- Preguntas del material
1. Indica si cada afirmación coincide con el texto sobre las conductas de riesgo en adolescentes, con un sí o un no y las palabras exactas del texto que lo deciden. (a) La adolescencia se presenta como un periodo crítico de cambios biológicos, comportamentales y sociales. (b) Las conductas de riesgo son aquellas en las que se valoran con cuidado las consecuencias posteriores. (c) Los procesos cognitivos ante estas conductas son interpretaciones mayoritariamente acertadas.
2. Escribe lo que sigue al texto sobre las conductas de riesgo en adolescentes, a partir de su última oración.

- Fragmento
=-=-=
Desde ese punto de vista cuando en estos entornos se normalizan algunas conductas para jóvenes, que en esencia son de riesgo, deja de percibirse el daño que pueden causar y, por tanto, no se actúa en consecuencia.

Es importante destacar que la adolescencia es un periodo crítico de cambios biológicos, comportamentales y sociales que permite desarrollar y reafirmar la personalidad, la autoestima, la autoconciencia y, en definitiva, la identidad del adolescente y futuro adulto.

Estos cambios implican un desarrollo cerebral que pueden conducir a mantener conductas de riesgo en adolescentes y jóvenes, entendiéndose como tales, aquellas que implican un efecto placentero inmediato, pero carecen de una valoración de las consecuencias posteriores.

Es fundamental comprender qué mecanismos cognitivos guían al adolescente a la asunción de conductas de riesgo. Los procesos cognitivos que se desarrollan ante estas conductas son interpretaciones mayoritariamente erróneas que aparecen de forma espontánea ante diferentes situaciones y que son aceptadas como verdaderas. Estas, a su vez, conducen a desarrollar emociones desagradables que perjudican la salud, las relaciones personales y el bienestar integral de adolescentes y jóvenes.

Así pues, aprender a identificar los pensamientos automáticos erróneos o distorsiones cognitivas, desde mi punto de vista y experiencia en jóvenes me permitió identificar criterios para decir cuándo una conducta puede convertirse en riesgo.
=-=-=
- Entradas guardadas

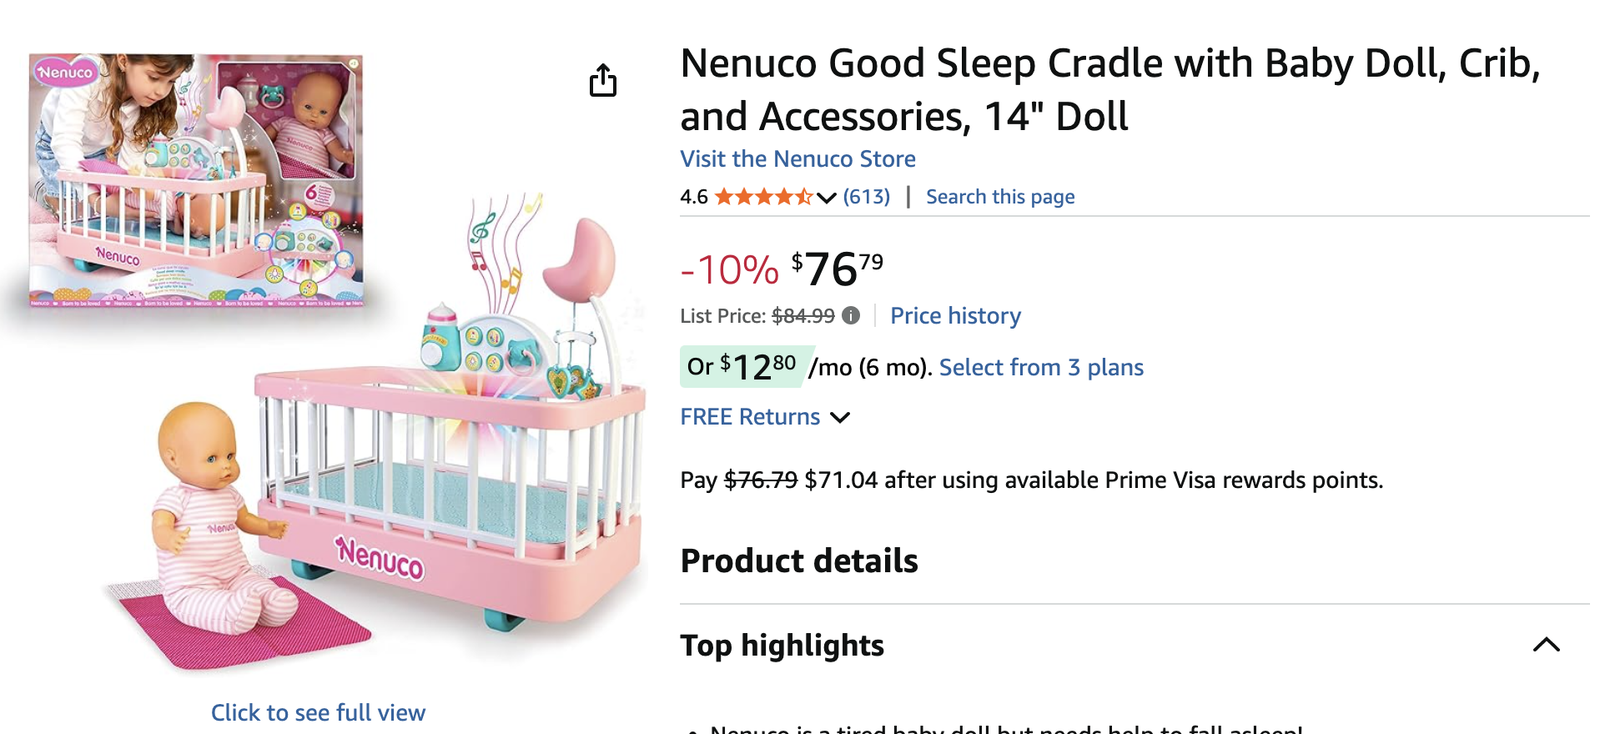This screenshot has width=1600, height=734.
Task: Open the rating breakdown chevron beside the stars
Action: coord(826,198)
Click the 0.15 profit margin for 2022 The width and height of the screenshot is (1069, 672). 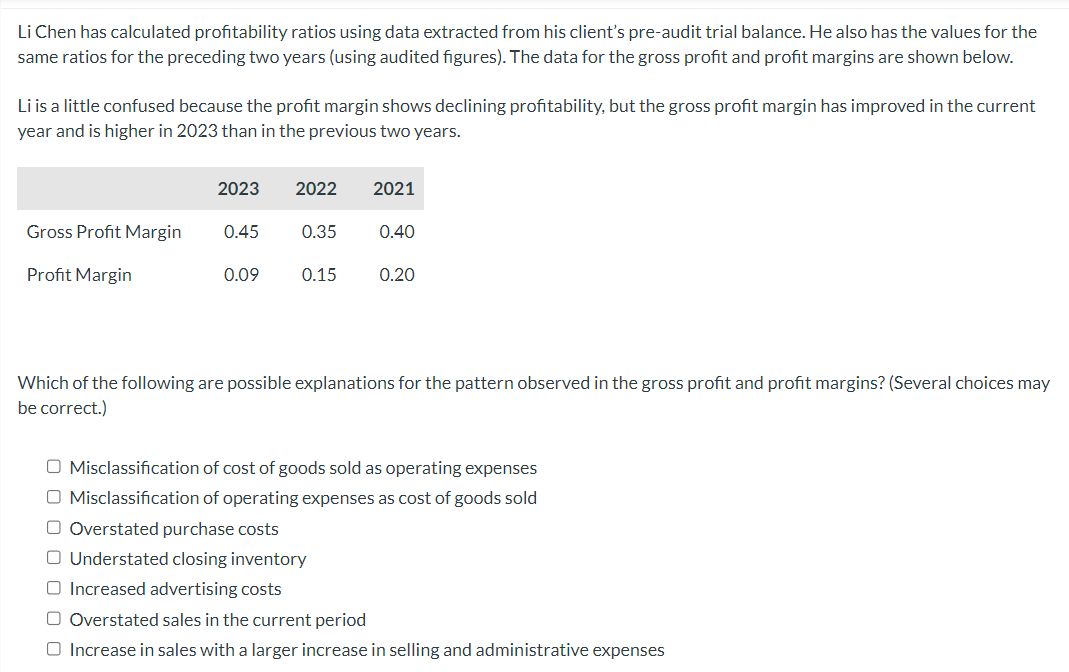[x=319, y=274]
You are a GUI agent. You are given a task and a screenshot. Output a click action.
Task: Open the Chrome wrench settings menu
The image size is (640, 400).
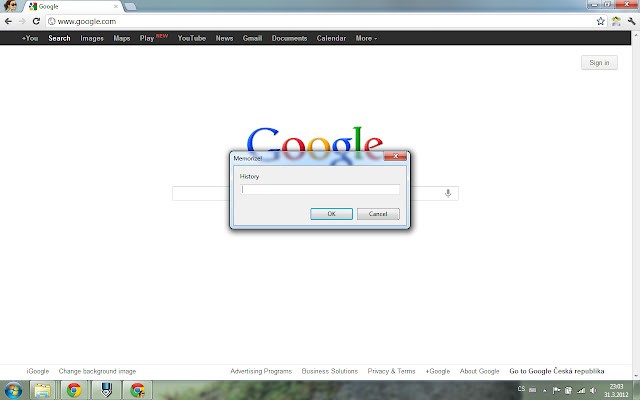coord(630,21)
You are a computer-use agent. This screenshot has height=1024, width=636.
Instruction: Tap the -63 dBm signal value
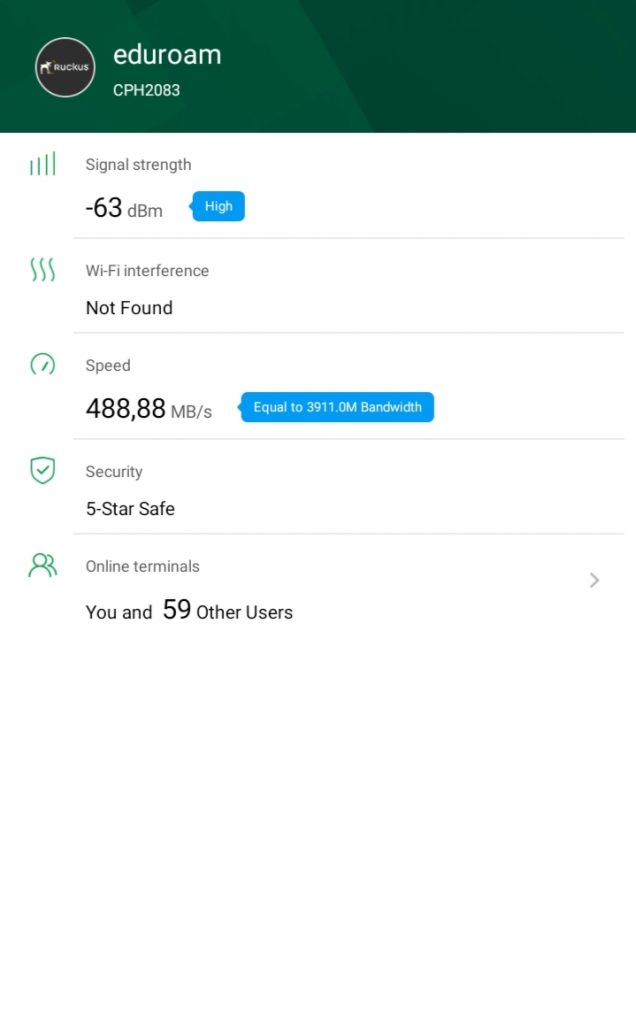[124, 209]
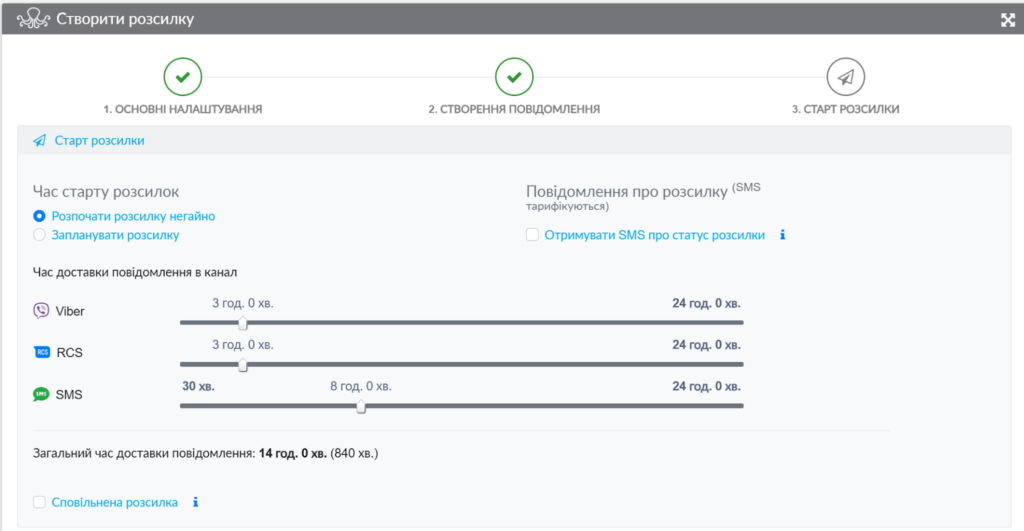This screenshot has height=531, width=1024.
Task: Click info icon next to SMS status checkbox
Action: pos(783,235)
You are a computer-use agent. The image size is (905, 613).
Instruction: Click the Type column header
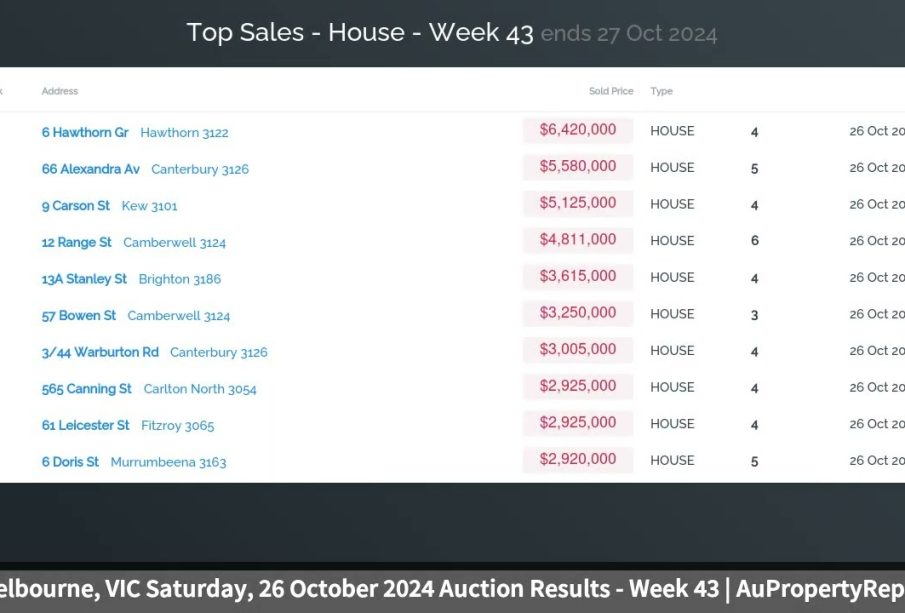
=-=-=
- Lista de respuestas
1.
(a) Sí: «la adolescencia es un periodo crítico de cambios biológicos, comportamentales y sociales».
(b) No: «carecen de una valoración de las consecuencias posteriores».
(c) No: «son interpretaciones mayoritariamente erróneas».

2.
1. Cuando se tiende a no aceptar el efecto dañino de realizar dicho comportamiento.

2.  Cuando los comportamientos de riesgo se incorporan como hábitos en un estilo de vida.

3.  Cuando ese estilo de vida no saludable es incontrolable de manera personal y no se busca ayuda terapéutica, médica o espiritual.

4. Cuando mi estilo de vida no saludable trasciende las normas jurídicas y sociales propias de un país.

5.  Cuando los efectos dañinos de mi estilo de vida afectan a las personas de mi microambiente (familia, amigos, compañeros de escuela) y vulneran los derechos de grupos y colectivos sociales como, por ejemplo, el hábito de fumar o el consumo nocivo de alcohol.

Entonces, ¿qué hacer?, ¿cómo logramos un estilo de vida saludable?, ¿es posible lograrlo en una sociedad tan contaminada y con tantos factores de riesgo y tan pocos factores protectores?

Es aquí donde surge la necesidad de trabajar la voluntad desde edades tempranas, pautas de vida y salud, sanas; incidir en todos los entornos, darle valor a lo positivo, al modelamiento social de principios y valores como el amor, el respeto, la solidaridad, la empatía y, por supuesto, a trabajar entrenando el cerebro para ser resilientes a las adversidades y creativos para el bien, para una adecuada gestión de nuestras emociones, capacidades, limitaciones, etc.; en general, gestores positivos de nuestra propia vida, de la mano de los seres que amamos y nos aman.

Por lo tanto, la familia cumple un rol primordial en el desarrollo de cada uno de sus integrantes, es moduladora y promotora de emociones y sentimientos, es escenario constante de modelos de conducta, transmisora de valores y normas de convivencia. La familia es el primer pilar del desarrollo de un vínculo adecuado basado en la dedicación, el afecto, la comunicación, la cohesión, la adaptabilidad.

Por todo ello, los modelos parentales y de otros adultos significativos en la vida del adolescente y joven desempeñan un papel trascendental, ya que ejercen una importante influencia en el desarrollo de hábitos de vida, formas de expresar afectos, relacionarse con los demás, resolver conflictos y desarrollar conductas de autocuidado.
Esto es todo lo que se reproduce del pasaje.